The Kuala Kangsar Road morning market enjoys a four-star rating on Trip Advisor, but the Penang Island City Council (MBPP) wants its 200-odd traders to be gone.
I went to interview the traders when word reached us that the council has begun cracking the whip.
To say the traders are unhappy is an understatement. Their rice bowls are being threatened.
They have been writing posters in red, angry words, criticising MBPP and the state government.
In some of these posters, photographed and flashed on Facebook, they lambast certain government leaders with undisguised resentment.
In all probability, these were the leaders they more than willingly voted in during the 2013 general election. But break their rice bowls and all bets are off.
Many of the hawkers are unlicensed, selling “everything under the sun”, according to a Trip Advisor reviewer.
This narrow road runs almost directly north and south, so the prewar houses block the sun until high noon.
The shade, I feel, must have helped the market evolve and thrive for so many decades.
How long it has existed is a point of debate. Some claim early traders dominated the road since before WWII. Others said they started only in the 1970s.
Fish, cosmetics, chicken, shoes, vegetables, back scratchers, spices, LED torchlights, fruits, toothbrushes – you name it, there is a stall that sells it.
There is some fun in that.

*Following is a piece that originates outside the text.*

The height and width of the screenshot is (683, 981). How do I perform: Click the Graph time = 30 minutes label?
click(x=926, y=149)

Shopping can be a “therapeutic adventure” and de-stressing for many.
There is an unexplainable delight to scanning through haphazardly laid out offerings in search of bargains.

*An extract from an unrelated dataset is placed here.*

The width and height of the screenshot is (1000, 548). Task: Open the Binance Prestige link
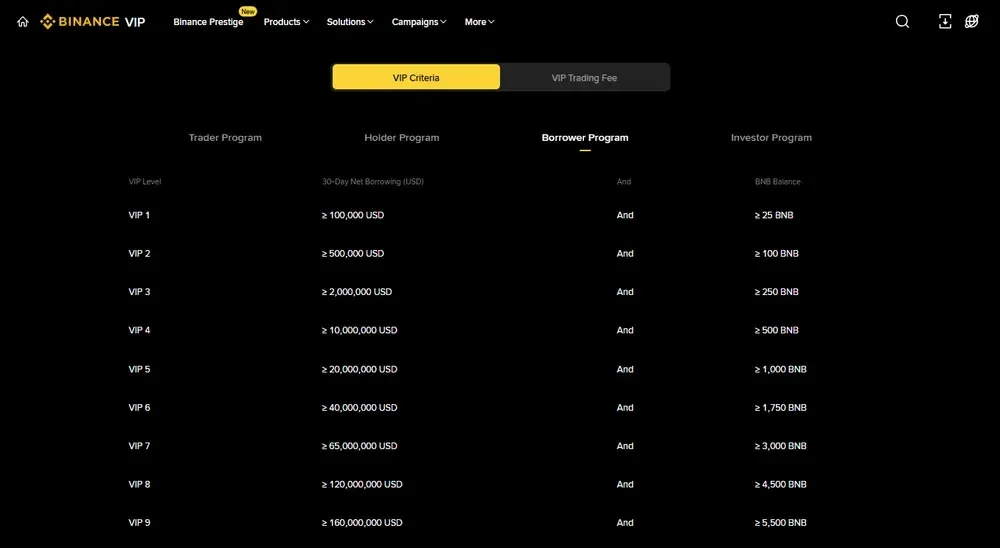(x=208, y=22)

These unhappy traders will soon cease to exist as the eligible ones are assigned space in the new Chowrasta Market complex while those who do not have to move away.
MBPP wants Kuala Kangsar Road to be open to vehicles in the mornings and it wants to draw parking lots on the road.
Eligible traders must move into the RM13mil refurbished complex, which has 289 stalls with 156 on the ground floor, 58 on the first floor and 75 facing Chowrasta Road.
This raised concerns among Penangites debating on social media.
Many believe the market has an old-world charm and are in favour of preserving its excitement and carnival-like atmosphere.
Another side is for the law and order that MBPP has been imposing for many years.
A market on a road creates pollution, traffic jams and unlicensed trading.
The dilemma is: should we listen to town planners or retailers in deciding how to create a good shopping experience for people?
Will engineer-endorsed rows of stalls in a building or a noisy bazaar on the road splashed with colourful hawker umbrellas yield a delightful shopping paradise?
But there is another factor not so widely known.
Since the 1970s, a Hong Kong developer owns many of the prewar properties in the Kuala Kangsar Road area, particularly at the end closer to Komtar.
It is no secret that applications for planning permissions and building plans have been submitted.
Revelations of the ownership surfaced a few months ago when a prewar shop lot near a famous cendol seller in Keng Kwee Street, between Kuala Kangsar Road and Penang Road, was renovated without proper approval.
The area is within the buffer zone of the heritage enclave, and the developer will surely adhere to all the relevant laws.
For this corner of the heritage hub to thrive, however, the council is duty-bound to ensure that the road is usable.
It is the petty traders on that road who are not acting in accordance with the law, and so are they in the way of development?